Rell prepared to pass the state’s budget problems to Malloy
At a press conference to launch a holiday fund drive for National Guard families, Gov. M. Jodi Rell Wednesday said she has a little present for Governor-elect Dan Malloy: a detailed budget outline of the state’s financial commitments, her agencies’ initiatives and possible steps to help close next year’s $3.3 billion deficit.
Rell said the documents she will give the Malloy transition team Monday outline the problem. “But it will be the policy of the incoming governor and administration to determine where they want to spend money and where they can cut money,” she said.
In addition, Rell’s agency leaders have already sent binders of information to Malloy’s staff this week for them to begin sifting through.
Rell also said she’s not responsible for that record budget gap.
“What I’m leaving is a budget that will have no deficit,” she said. “We’ve been holding our agencies’ feet to the fire.”
But that’s the current budget, for the year that ends next June 30, and it’s balanced in large part by borrowing and one-time revenues that won’t be available to Malloy and the legislature as they face the massive deficit looming in the 2011-12 fiscal year.
Rell, a Republican who has been Connecticut’s governor for the last 6 1/2 years, dismissed Malloy’s recent criticism that her administration has been “using phony numbers” to understate the state’s fiscal problems. During the campaign, Malloy pledged to convert the state to using a set of widely-accepted bookkeeping rules known as Generally Accepted Accounting Principles (GAAP).
Rell said she has “long supported” using the tighter approach to budgeting through GAAP, but it is costly and she didn’t have the cooperation from the Democratic-controlled General Assembly to make it a reality.

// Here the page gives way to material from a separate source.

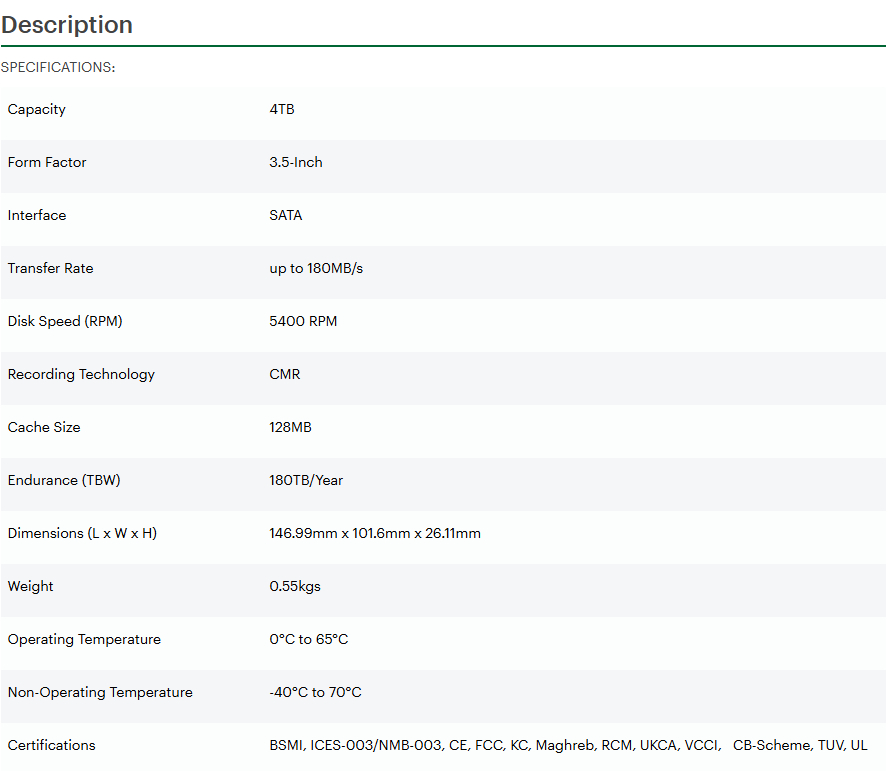Screen dimensions: 893x771
Task: Click the SPECIFICATIONS: label
Action: tap(58, 68)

“It would cost several hundred million dollars for us to actually go into GAAP principles and that’s why it’s been postponed each year by the legislature,” she told reporters Monday. “Once you build that in there you have to pay for it, year after year after year.”

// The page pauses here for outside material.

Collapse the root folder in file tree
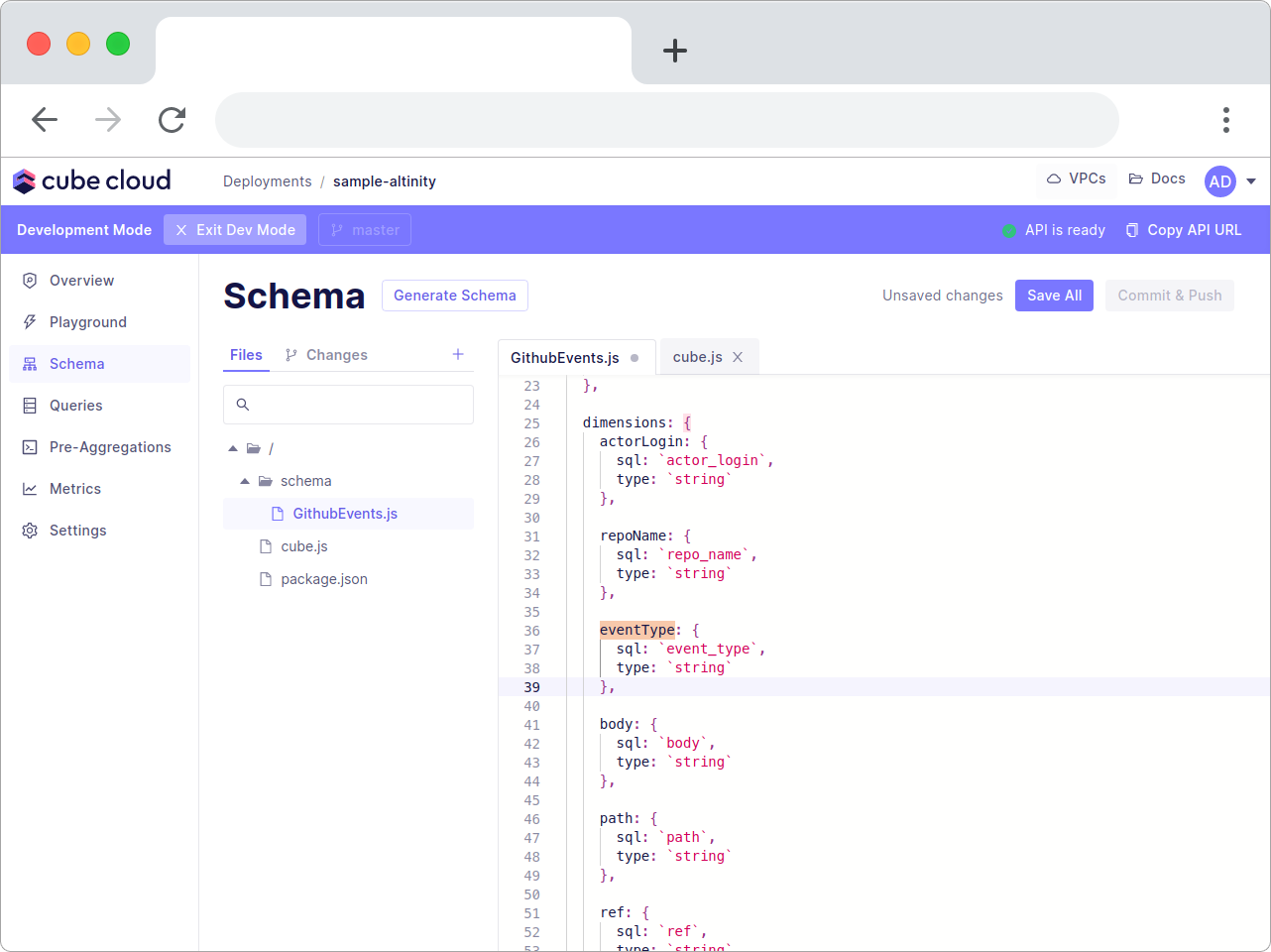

Malloy said during his first press conference after officially winning the gubernatorial race that despite the costs, he still plans to gradually implement GAAP principles into his budget.
Rell met with reporters to talk about a drive to raise money to bring Connecticut Army National Guard troops stationed out-of-state back home for the Christmas and New Year holidays, but most of the questions turned to the transition of administrations and Rell’s post-governorship plans.
Rell said she is looking forward to all the free time she expects to have, but will miss politics.
“I have been in public service for over 25 years. I love it,” she said.
Rell said she doesn’t know what her legacy will be, but she hopes it will include her dedication to providing additional slots for early childhood education programs, the rail station upgrades and additional commuter rail cars and her efforts to upgrade the University of Connecticut’s Health Center.
Rell also said she takes pride in being a “necessary firewall” to the Democrat-controlled legislature by vetoing several bills, including one to abolish the death penalty.
“I hope people appreciate me not just being a naysayer, but being a naysayer with reason,” she said.
When her term expires at the end of the year, Rell said she plans to dedicate more time for her four grandchildren, including a grandson born just last week.
She also is excited to take a break from reading lengthy policy- and budget-related materials and dive into a box full of novels she has been collecting but has not had time to read.
When asked if she will be reading the lengthy budget forecasts and proposals that Malloy will be bombarded with, her response: “Absolutely not.”
But Rell will not completely divorce herself from the public spotlight, saying she will likely guest lecture at the soon-to-be established public policy center named after her at the University of Hartford.